> _Problem requirements_
In the material below, find the line with "Task: Toggle Bold formatting" and the line with "Click the Strikethrough formatting icon", then output both and every line between them exactly, omitting pictures.

> _Data for this task_
● ● ● ●

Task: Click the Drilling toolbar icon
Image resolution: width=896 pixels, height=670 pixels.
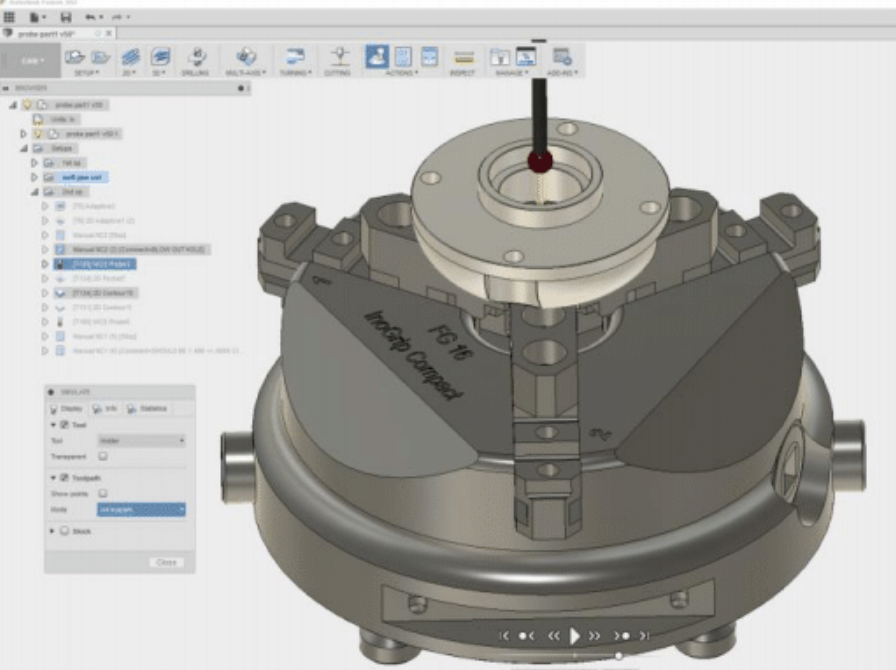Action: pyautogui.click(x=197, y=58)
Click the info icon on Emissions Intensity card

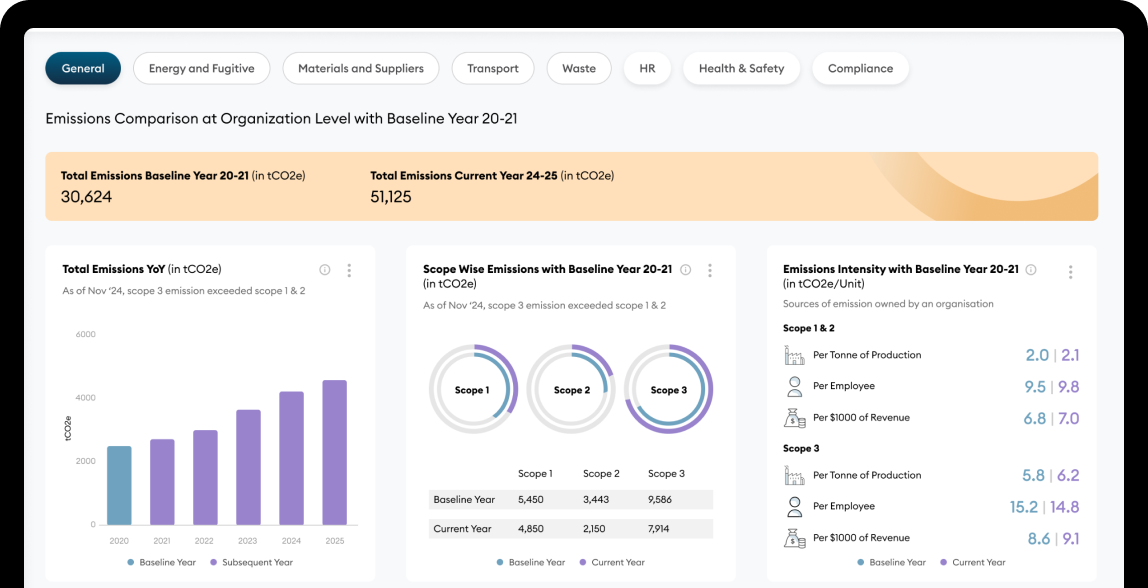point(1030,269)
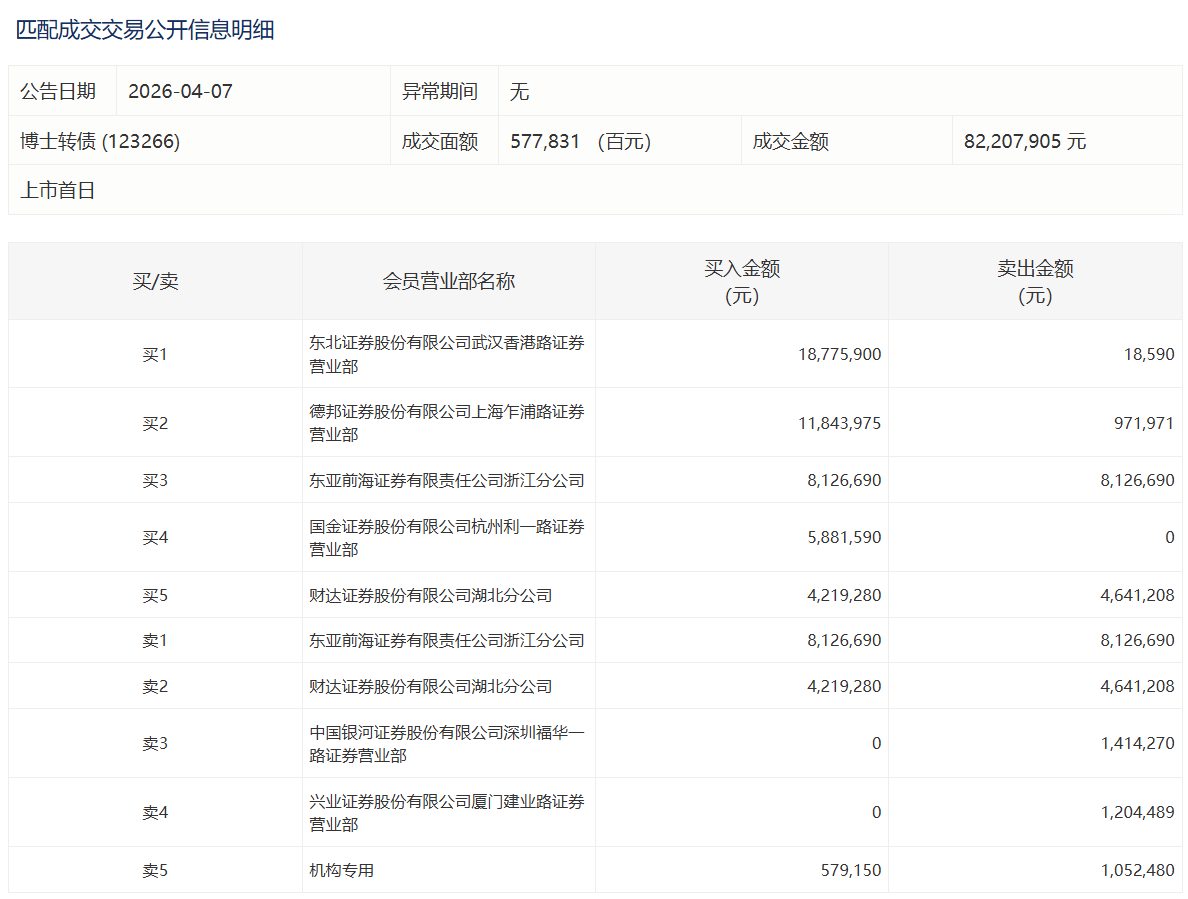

● ● ● ●

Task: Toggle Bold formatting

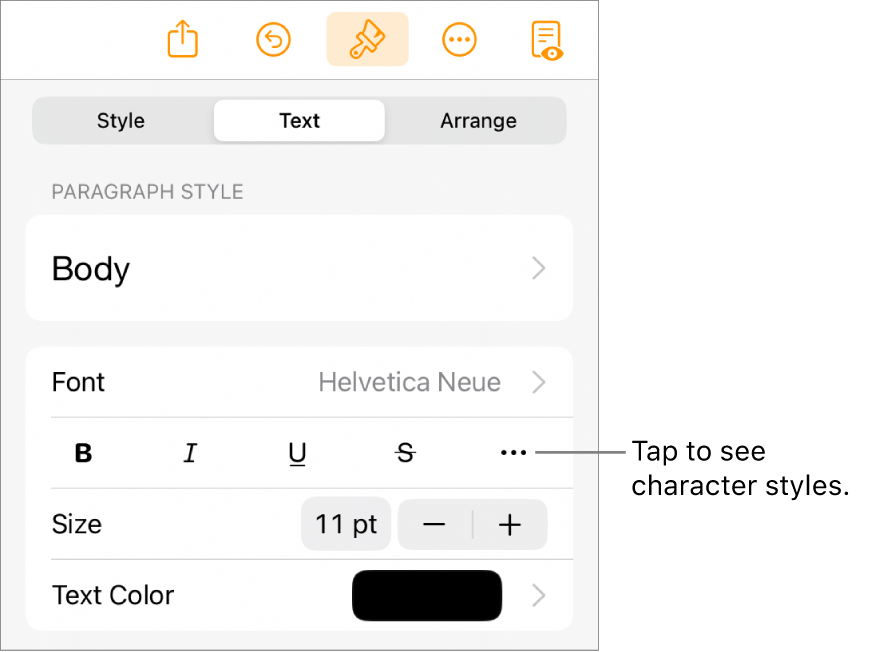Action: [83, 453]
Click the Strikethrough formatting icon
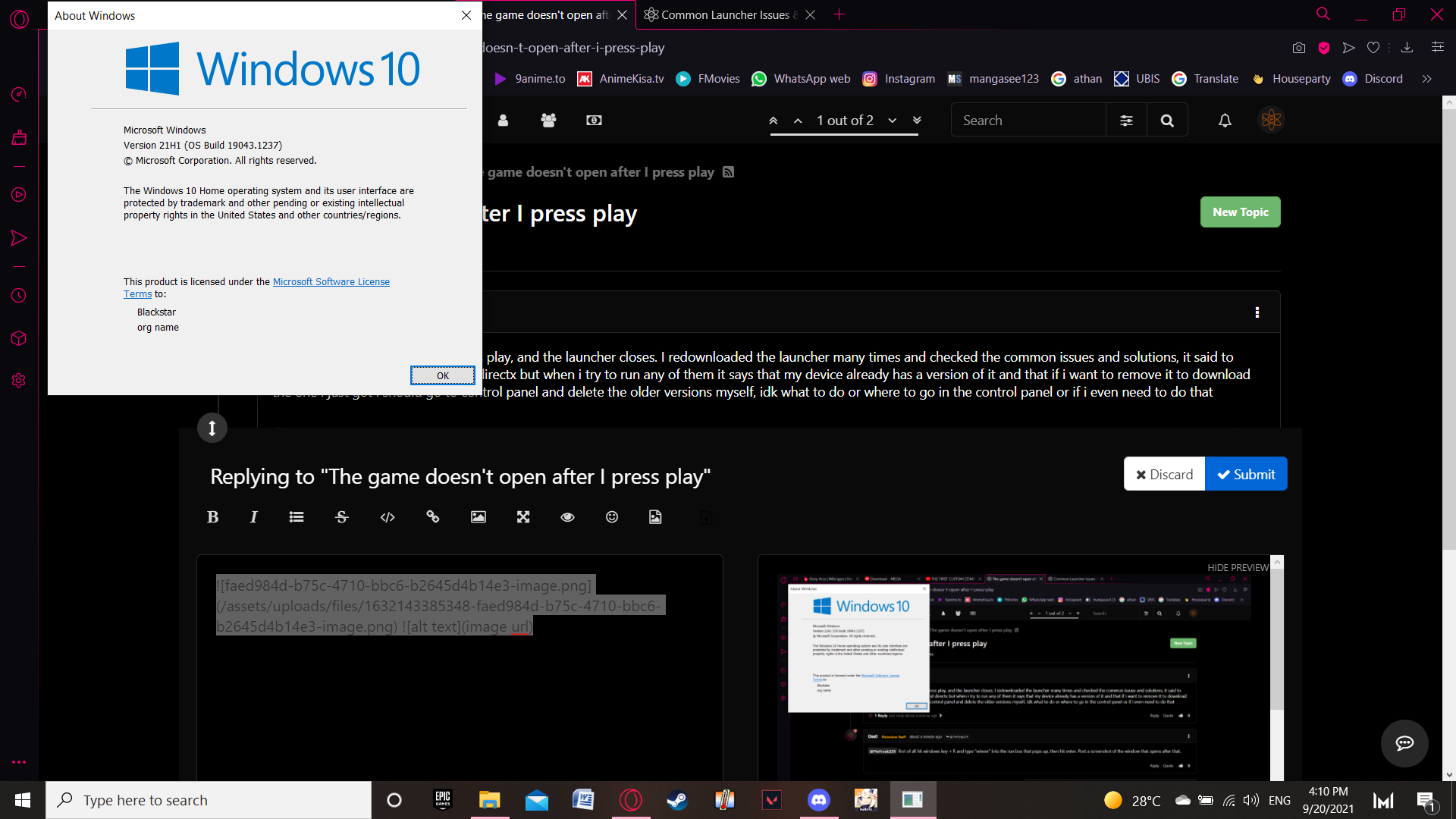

● ● ● ●

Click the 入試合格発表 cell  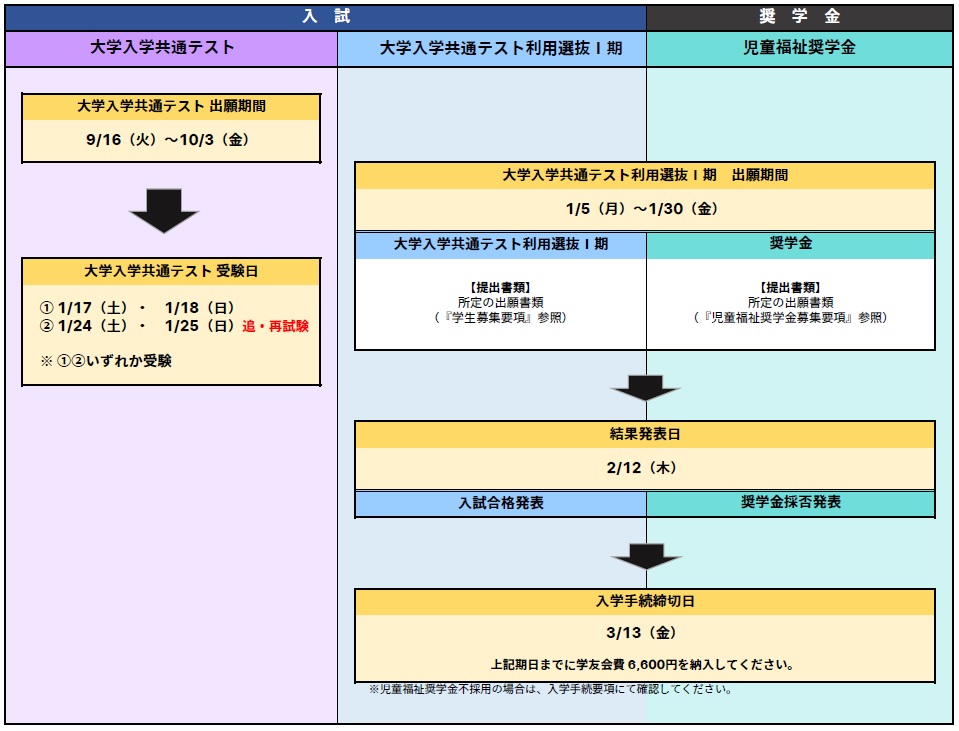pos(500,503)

● ● ● ●

> _Response to the task_
Task: Toggle Bold formatting

Action: [83, 453]
Click the Strikethrough formatting icon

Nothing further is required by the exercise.